* **Exercise materials**
□ □ □ □
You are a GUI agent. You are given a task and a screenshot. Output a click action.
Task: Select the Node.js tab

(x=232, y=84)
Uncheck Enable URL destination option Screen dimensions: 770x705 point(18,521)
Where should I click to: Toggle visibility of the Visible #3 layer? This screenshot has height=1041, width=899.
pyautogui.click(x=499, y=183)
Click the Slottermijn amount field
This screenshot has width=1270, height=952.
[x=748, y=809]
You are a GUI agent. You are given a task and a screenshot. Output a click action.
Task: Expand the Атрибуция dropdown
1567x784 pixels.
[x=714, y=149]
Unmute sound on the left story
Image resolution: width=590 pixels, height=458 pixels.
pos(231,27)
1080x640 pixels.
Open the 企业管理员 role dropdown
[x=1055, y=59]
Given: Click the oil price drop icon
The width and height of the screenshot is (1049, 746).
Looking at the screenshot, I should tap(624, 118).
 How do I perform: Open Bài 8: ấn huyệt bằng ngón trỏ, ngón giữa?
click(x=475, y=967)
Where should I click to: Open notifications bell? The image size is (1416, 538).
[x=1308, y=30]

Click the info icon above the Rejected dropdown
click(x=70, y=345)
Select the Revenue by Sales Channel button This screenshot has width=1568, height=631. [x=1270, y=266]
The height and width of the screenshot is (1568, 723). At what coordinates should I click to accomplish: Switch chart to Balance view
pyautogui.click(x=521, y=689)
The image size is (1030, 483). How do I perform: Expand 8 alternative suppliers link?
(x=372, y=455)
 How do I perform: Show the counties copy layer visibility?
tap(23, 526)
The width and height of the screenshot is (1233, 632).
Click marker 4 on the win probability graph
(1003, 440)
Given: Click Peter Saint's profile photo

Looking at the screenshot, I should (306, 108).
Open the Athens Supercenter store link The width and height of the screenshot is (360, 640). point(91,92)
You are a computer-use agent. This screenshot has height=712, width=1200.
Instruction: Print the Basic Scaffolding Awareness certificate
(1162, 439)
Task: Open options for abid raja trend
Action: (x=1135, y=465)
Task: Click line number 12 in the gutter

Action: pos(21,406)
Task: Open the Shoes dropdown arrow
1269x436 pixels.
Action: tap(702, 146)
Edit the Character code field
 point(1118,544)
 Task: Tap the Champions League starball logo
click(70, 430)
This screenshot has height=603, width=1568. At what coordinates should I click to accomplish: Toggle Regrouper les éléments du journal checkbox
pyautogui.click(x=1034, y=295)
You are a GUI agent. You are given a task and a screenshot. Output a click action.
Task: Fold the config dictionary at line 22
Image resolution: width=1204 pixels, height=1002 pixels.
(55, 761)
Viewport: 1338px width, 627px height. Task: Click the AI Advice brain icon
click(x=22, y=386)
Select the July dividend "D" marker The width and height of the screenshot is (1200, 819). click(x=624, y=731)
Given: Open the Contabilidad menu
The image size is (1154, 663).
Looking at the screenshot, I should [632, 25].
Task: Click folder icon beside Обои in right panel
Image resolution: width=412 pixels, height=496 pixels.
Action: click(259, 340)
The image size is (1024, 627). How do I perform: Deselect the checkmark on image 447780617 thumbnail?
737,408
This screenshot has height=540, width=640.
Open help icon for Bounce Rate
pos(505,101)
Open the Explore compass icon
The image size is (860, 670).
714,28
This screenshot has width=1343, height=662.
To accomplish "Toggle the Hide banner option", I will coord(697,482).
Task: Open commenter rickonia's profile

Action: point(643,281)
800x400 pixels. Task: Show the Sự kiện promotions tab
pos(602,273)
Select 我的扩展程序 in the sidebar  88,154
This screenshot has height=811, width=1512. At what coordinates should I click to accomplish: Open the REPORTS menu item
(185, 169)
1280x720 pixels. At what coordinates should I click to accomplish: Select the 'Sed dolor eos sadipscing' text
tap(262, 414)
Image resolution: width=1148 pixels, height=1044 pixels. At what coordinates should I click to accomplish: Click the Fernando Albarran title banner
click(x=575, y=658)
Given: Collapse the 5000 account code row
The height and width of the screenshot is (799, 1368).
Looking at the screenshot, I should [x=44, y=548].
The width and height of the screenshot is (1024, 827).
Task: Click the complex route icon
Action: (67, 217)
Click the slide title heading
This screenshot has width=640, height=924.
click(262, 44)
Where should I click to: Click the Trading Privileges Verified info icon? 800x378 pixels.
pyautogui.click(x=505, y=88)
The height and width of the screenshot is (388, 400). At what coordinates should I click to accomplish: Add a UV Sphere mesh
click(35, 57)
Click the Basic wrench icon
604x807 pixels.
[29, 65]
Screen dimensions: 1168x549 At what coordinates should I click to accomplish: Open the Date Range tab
□ □ □ □
* **What the exercise asks**
For the listing above, identify each line bearing "dimensions".

* **Result for this exercise**
Uncheck Enable URL destination option Screen dimensions: 770x705 point(18,521)
Screen dimensions: 1168x549 At what coordinates should I click to accomplish: Open the Date Range tab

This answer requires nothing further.